Interviewed for one of the Channel 4 reports, she speaks of Cambridge Analytica’s ‘massive propaganda effort [which] affected the thought processes of voters’. And yet data analysis is at the heart of modern political campaigning. Clinton, after all, preferred to study data on Michigan from the comfort of her Brooklyn campaign office than actually to visit the state, even as panicking Michigan Democrats pleaded with her to spend time there in the final weeks.

Great analysis within, with a clear historical viewpoint. But I very much enjoyed this particular observation. Go ahead, continue to lionize your fallen heroine. But if you do so, you're setting aside vital critical thinking you'll need for '20. As this undeserved worship continues, I have less and less optimism for the Democratic Party as a whole. "But she's a woman!" So was Geraldine Ferraro. Go read about Gerry sometime. She was the harbinger.

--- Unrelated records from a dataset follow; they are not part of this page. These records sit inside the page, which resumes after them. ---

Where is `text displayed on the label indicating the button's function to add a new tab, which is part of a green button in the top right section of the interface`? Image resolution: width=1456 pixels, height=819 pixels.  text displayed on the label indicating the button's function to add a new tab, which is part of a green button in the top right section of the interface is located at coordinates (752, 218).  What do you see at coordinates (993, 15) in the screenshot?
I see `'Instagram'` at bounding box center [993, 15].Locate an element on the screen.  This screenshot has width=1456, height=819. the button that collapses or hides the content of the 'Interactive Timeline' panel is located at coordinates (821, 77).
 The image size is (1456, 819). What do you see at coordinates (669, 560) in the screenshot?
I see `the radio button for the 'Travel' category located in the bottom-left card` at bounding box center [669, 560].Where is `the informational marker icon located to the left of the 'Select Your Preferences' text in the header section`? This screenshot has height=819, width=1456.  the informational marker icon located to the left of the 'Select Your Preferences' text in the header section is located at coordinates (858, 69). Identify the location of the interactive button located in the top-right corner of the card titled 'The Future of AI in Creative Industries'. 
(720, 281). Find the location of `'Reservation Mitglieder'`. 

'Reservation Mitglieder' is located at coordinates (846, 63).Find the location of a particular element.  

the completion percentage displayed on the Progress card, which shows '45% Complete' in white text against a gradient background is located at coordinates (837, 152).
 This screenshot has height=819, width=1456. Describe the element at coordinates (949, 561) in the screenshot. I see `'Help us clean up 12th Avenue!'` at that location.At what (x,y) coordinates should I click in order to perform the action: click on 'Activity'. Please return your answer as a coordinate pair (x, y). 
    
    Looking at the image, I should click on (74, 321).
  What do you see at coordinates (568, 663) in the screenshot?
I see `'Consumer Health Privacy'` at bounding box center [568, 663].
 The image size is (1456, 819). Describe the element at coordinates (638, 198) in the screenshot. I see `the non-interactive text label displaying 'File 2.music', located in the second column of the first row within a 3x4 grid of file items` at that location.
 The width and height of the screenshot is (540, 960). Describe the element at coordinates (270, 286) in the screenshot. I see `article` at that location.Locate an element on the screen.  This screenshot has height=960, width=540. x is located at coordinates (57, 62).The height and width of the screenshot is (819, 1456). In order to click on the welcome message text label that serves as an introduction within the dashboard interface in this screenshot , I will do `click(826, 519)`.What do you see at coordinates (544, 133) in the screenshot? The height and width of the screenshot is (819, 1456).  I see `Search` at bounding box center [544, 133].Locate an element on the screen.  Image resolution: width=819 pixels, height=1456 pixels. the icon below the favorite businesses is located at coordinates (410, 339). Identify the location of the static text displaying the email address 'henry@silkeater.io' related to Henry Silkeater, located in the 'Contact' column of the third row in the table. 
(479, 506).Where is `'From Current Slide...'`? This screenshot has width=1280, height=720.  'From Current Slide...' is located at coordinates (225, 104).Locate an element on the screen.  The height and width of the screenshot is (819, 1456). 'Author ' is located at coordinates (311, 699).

Ideological lockstep is ridiculous. I support people who deserve my support. Those numbers are thinning.

But what's really good is this quote: "For that matter, to say that a Guardian reader consents to all the ways the Guardian uses their data (which they deposit every time they visit the website) is to misunderstand the essentially malleable nature of data itself. Its potential value and use emerges after one has collected it, not before."

We lapse into allowing our data on these services, but they can become weaponized against us after the fact. 

Makes you rethink all those lovely little smartphone-pingers you signed up for, no?